Bulgaria Ethnic Turks Leader Unscathed by Embezzlement AllegationsDomestic | July 29, 2010, Thursday // 17:12| views
The latest embezzlement allegations against Ahmed Dogan (pictured) have been widely considered to be a litmus test for the government's willingness to fight high-level corruption. Photo by BGNES
Bulgaria ethnic Turkish leader Ahmed Dogan managed to escape prosecution over allegations that he pocketed BGN 1,5 M as a consultant of hydro projects funded by the state.
A meeting of the parliamentary commission for corruption fight and conflict of interests, which was to vote Thursday on sending Dogan to the judiciary, failed after two of its members surprisingly did not show up.

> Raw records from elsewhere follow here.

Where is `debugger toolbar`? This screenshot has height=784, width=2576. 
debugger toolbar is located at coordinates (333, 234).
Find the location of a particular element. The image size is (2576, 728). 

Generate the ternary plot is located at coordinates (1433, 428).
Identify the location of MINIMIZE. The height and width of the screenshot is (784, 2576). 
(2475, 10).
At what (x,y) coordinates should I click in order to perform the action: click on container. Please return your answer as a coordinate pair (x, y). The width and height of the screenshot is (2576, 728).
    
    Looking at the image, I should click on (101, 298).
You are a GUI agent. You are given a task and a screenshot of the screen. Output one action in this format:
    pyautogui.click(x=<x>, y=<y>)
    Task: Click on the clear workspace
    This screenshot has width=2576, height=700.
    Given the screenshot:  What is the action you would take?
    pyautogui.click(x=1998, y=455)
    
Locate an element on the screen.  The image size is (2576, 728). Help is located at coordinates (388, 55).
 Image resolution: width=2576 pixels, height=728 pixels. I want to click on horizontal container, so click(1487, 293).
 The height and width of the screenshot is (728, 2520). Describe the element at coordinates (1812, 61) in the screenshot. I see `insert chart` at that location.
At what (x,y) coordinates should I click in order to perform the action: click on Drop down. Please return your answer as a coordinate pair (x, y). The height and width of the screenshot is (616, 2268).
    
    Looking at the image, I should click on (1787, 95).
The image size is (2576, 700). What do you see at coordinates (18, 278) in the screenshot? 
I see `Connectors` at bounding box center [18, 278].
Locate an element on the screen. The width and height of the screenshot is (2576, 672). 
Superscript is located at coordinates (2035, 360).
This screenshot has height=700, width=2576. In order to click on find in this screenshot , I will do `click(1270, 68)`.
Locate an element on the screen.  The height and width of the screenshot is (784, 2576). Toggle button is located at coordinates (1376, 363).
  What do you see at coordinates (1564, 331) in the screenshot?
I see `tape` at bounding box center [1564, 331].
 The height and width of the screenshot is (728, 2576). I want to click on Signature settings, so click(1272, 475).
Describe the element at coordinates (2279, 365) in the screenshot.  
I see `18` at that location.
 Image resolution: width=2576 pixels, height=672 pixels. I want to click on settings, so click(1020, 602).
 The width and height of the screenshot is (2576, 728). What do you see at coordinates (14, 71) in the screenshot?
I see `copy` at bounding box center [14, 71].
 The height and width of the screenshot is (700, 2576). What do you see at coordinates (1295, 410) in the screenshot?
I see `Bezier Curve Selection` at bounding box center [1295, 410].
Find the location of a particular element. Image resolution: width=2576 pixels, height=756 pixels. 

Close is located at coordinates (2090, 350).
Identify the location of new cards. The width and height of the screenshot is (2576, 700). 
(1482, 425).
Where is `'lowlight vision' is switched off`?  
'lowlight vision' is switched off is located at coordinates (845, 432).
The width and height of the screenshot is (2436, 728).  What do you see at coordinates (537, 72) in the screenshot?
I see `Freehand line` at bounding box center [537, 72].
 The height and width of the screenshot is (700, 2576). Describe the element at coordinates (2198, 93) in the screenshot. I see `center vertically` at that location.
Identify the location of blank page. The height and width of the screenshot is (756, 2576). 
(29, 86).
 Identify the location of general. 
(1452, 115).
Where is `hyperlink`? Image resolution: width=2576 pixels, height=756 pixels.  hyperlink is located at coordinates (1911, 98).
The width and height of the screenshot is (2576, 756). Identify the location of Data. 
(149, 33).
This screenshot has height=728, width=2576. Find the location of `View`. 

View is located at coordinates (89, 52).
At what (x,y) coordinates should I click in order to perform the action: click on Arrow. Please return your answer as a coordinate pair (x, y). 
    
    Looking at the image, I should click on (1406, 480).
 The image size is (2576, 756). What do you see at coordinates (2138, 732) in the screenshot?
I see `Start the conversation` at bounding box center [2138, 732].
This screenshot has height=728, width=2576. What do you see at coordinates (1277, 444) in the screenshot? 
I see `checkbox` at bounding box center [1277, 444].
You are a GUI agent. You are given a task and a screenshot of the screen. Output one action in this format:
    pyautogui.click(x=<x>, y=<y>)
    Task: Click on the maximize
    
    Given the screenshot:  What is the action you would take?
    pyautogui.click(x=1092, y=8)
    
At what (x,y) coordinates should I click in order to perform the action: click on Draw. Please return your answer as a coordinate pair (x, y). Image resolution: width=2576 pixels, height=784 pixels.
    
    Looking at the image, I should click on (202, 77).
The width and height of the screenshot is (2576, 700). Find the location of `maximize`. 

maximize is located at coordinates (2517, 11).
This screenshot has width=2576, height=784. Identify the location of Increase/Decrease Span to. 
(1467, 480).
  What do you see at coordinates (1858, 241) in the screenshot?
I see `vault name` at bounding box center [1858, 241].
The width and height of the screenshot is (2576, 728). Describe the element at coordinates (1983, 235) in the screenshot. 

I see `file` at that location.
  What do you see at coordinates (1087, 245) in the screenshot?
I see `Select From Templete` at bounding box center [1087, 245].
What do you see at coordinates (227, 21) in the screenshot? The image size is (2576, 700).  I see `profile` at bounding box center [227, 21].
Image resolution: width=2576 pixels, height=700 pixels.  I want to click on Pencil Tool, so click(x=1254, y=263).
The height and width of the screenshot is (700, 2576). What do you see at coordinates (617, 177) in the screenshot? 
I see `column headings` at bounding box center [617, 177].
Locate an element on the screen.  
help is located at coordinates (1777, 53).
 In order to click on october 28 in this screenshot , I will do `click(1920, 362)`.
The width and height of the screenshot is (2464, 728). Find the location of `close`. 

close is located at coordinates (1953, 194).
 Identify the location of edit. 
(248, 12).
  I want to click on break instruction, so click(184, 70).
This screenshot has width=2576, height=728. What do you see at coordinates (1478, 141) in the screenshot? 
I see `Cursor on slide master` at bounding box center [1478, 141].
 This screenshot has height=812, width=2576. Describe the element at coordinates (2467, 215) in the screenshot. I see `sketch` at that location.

Borislav Velikov, MP from the Bulgarian Socialist Party, and Nikolay Kotsev from the ruling GERB party, failed to appear at the meeting for what were said to be “personal reasons”, triggering suspicions of behind-the-scene moves aimed to rescue Ahmed Dogan.
“Someone does not want to solve the issue and prefers to just postpone it,” the chairman of the commission Dimo Gyaurov from the right-wing Blue Coalition, commented.
According to Gyaurov the commission was highly likely to support the proposal for approaching the Supreme Administrative Court on the back of the strong evidence gathered.
Ahmed Dogan, leader of the ethnic Turkish party Movement for Rights and Freedoms (DPS), which was a member of the former three-way government, allegedly took BGN 1,5 M as a consultant of four large-scale hydroelectricity projects - ‘Tsankov Kamak’, ‘Dospat’, ‘Gorna Arda’ and ‘Tundzha’ Dam.
The scandal erupted in May after a visit of Prime Minister Boyko Borisov to the site of the hydroelectric power plant ‘Tsankov Kamak’, where he revealed that a huge hike in the initial price has been discovered and prosecutors have already been alerted.
The money for the hydro power plant "Tsankov Kamak", from where Dogan took the sky-high payment as an “expert”, were paid by the state-owned National Electricity Distribution Company, left in tatters after the ruling of the previous cabinet.
The new center-right government of Bulgaria was elected on an anti-corruption mandate last July and on the promise to bring to justice those involved in huge-scale corruption schemes.
The latest embezzlement allegations against Ahmed Dogan have been widely considered to be a litmus test for the government's willingness to do so in practice.